You’re probably not leaving with a polished art piece, but you’ll get something cool and unique for sure.
Picrew / Meiker
Rather than starting from scratch and creating a complex character, these ‘games’ use a modular system where you just add on features and outfit pieces to a silhouette.
The simplicity of these sites tends to be a pro and a con. On one hand, you only need a few minutes to make a character. On the other, you’ll probably be settling in at least one department.
Not every fantasy character maker you find on these sites is going to have a variety of races or even gender choices. Most tend to be tailored to a specific demographic.
They do create some very cute and easy art styles, and if you’re willing to play around you can get something that isn’t half bad.
Here’s a small list of options on these sites that I was able to have some success with:
Reroll is a great website to keep your eye on, whether you use it for a character creator or not. In addition to a pixelated art style, you also get to keep track of your character sheet. Stats, spells, notes, and more are all a piece of the free account you can build on this website.
The character creator itself is extremely simple. You choose one of the 22 races available (technically 12 with 10 additional heads/lower halves) and mess around with hair, skin color, or any other race-specific qualities (such as the goliath’s ‘tattoos’). Then, once your character is built you simply choose different accessories from the inventory and add them on.
The free package is rather slim with only a handful of assets for each accessory. However, I did manage to make both of the characters with ease using only free assets.
If you do want more, the paid package is a one-time purchase of $7, a small price to pay for the hundreds of options that are opened up to you.
If you want a less traditional art style this is an excellent option. The bonus of being able to keep track of your character and edit those inventory items as you go really makes this site stand out.
I know it sounds silly, but video games are a really fun way to build your character. Skyrim, World of Warcraft, Black Desert Online, Final Fantasy XIV, Dragon Age Inquisition, Divinity Original Sin, and so many more games all boast in-depth character customization options when you start off your game, as well as a slew of cool equipment to try on as you go.
While I would never suggest getting a video game just to make a character, chances are you have some sort of game with character creation in it already. If you don’t, no worries. If you do, play around with recreating your D&D character in a new save file.

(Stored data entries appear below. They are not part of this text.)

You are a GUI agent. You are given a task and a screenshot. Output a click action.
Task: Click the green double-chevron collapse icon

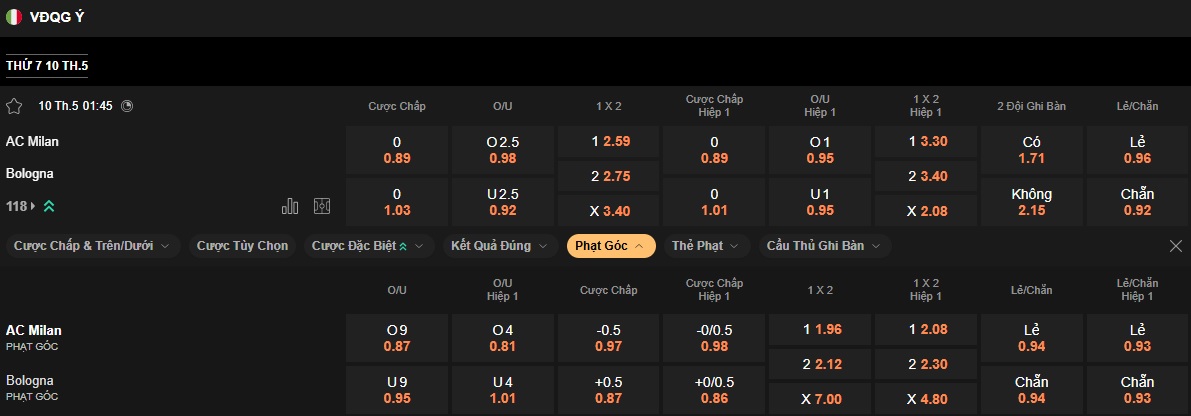click(x=49, y=206)
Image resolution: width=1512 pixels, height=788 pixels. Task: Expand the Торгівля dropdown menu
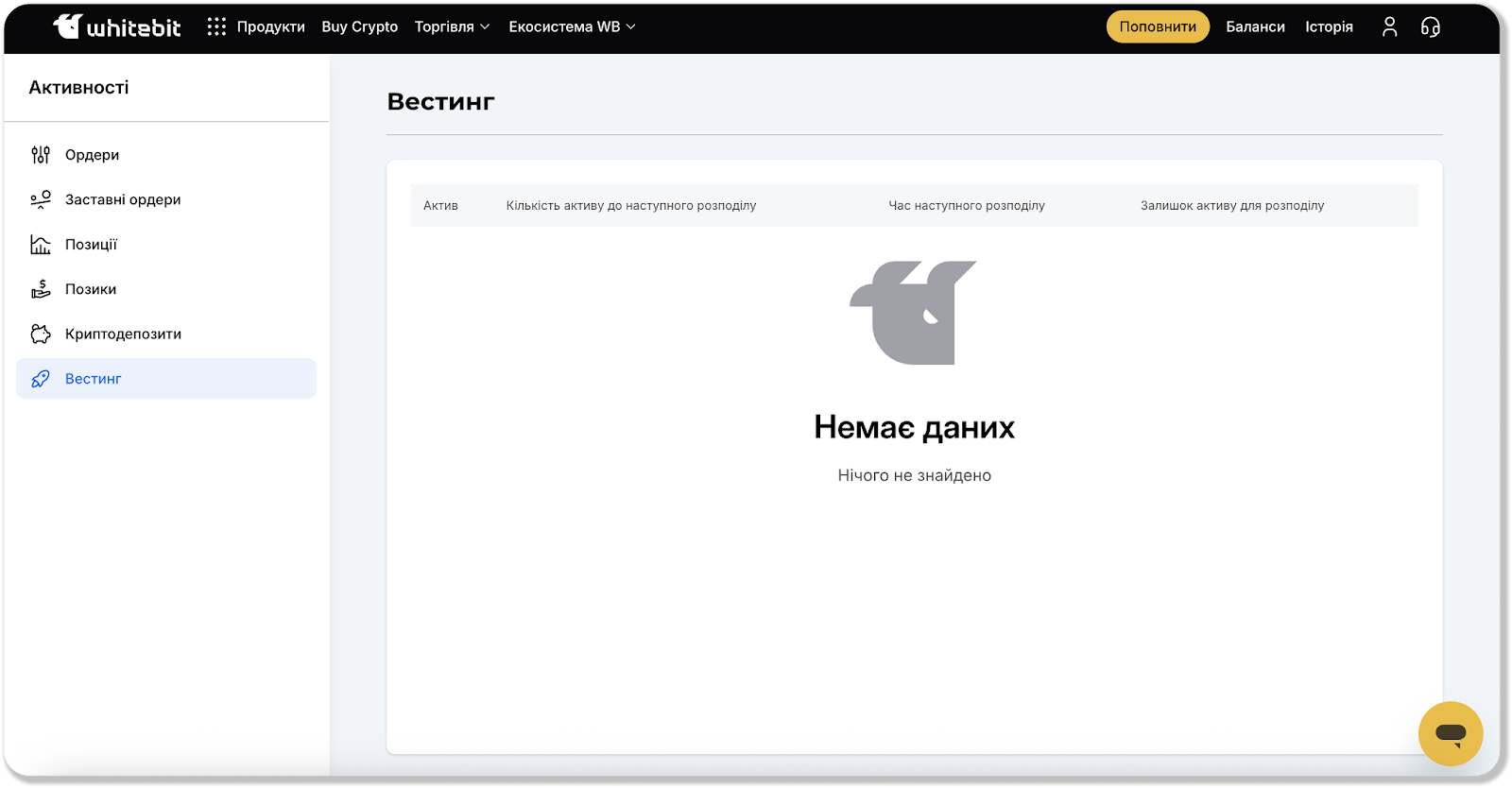452,26
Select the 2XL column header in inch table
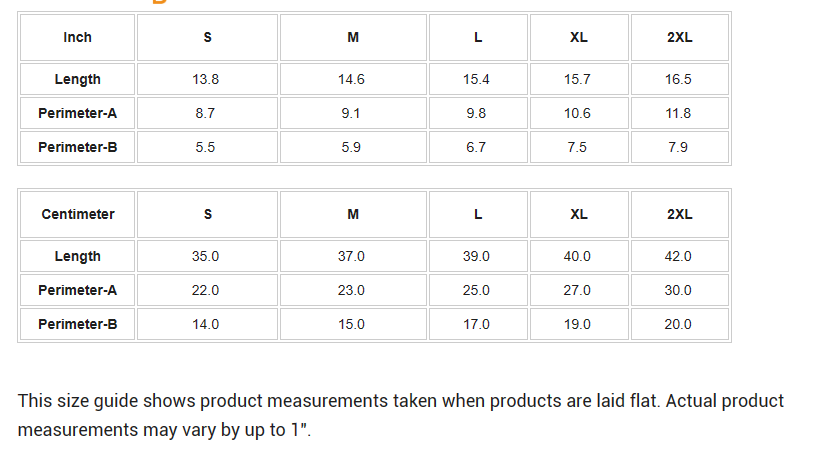Viewport: 824px width, 453px height. tap(679, 37)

Most games are going to lean more heavily to the human side, but some will have enough options to make almost any character you could think of. It can’t hurt to try and let’s be honest, if you have one of those games, the creation is the best part. You won’t mind doing it again.
Commission an Artist
If you are really looking for the personalized touch and a piece of art that you could frame, consider supporting an artist and getting your character art commissioned. Fiverr and Patreon are two sites where you can find artists making exemplary fantasy art.
This really is the best way to get your character made. If you show up with a full description of your character you will receive that character and all of the things you’re looking for. Strangely enough, this option may be the most work.
Commissioning an artist involves a couple of important steps.
First, you have to know what your character looks like. Sure, you could say “I want a gnome artificer” and just be happy with whatever you get, but you’re going to get better results if you describe as many of the features as you can. Hopefully, your lack of art skills is compensated by proficiency with words.
The next thing you’ll have to do is find an artist. Each artist has their own style, and their own nuances that will show up in their characters. Some artists will bring you that anime style, others might capture the WotC artstyle we’ve grown accustomed to.
Finding the right artist for you should take some digging. Commissioned art isn’t cheap, so you should be willing to spend as much time as necessary finding the artist for you.
That brings us to the last part, paying. Artists are hard workers, and they’re not just giving out their content for free. Some commissions might be rather expensive (I’m talking over $100) but that art is going to be worth it.
DO NOT HAGGLE WITH ARTISTS… please.
The last thing a skilled professional wants to hear is that you’ll give them a good reference. For many artists, this is a full-time job, so be kind when entering their workplace.
If you’re willing to dish out some cash for a personalized immortalization of your character, check out those websites and get at it.
Seeing our character’s come to life is a rewarding experience. Sometimes that means having a miniature on the table that is completely unique to us, and sometimes that means having a piece of art we can show off to all of our friends.
I hope this article has helped you, and you get to experience the joy of visualizing the character you’ve grown to love.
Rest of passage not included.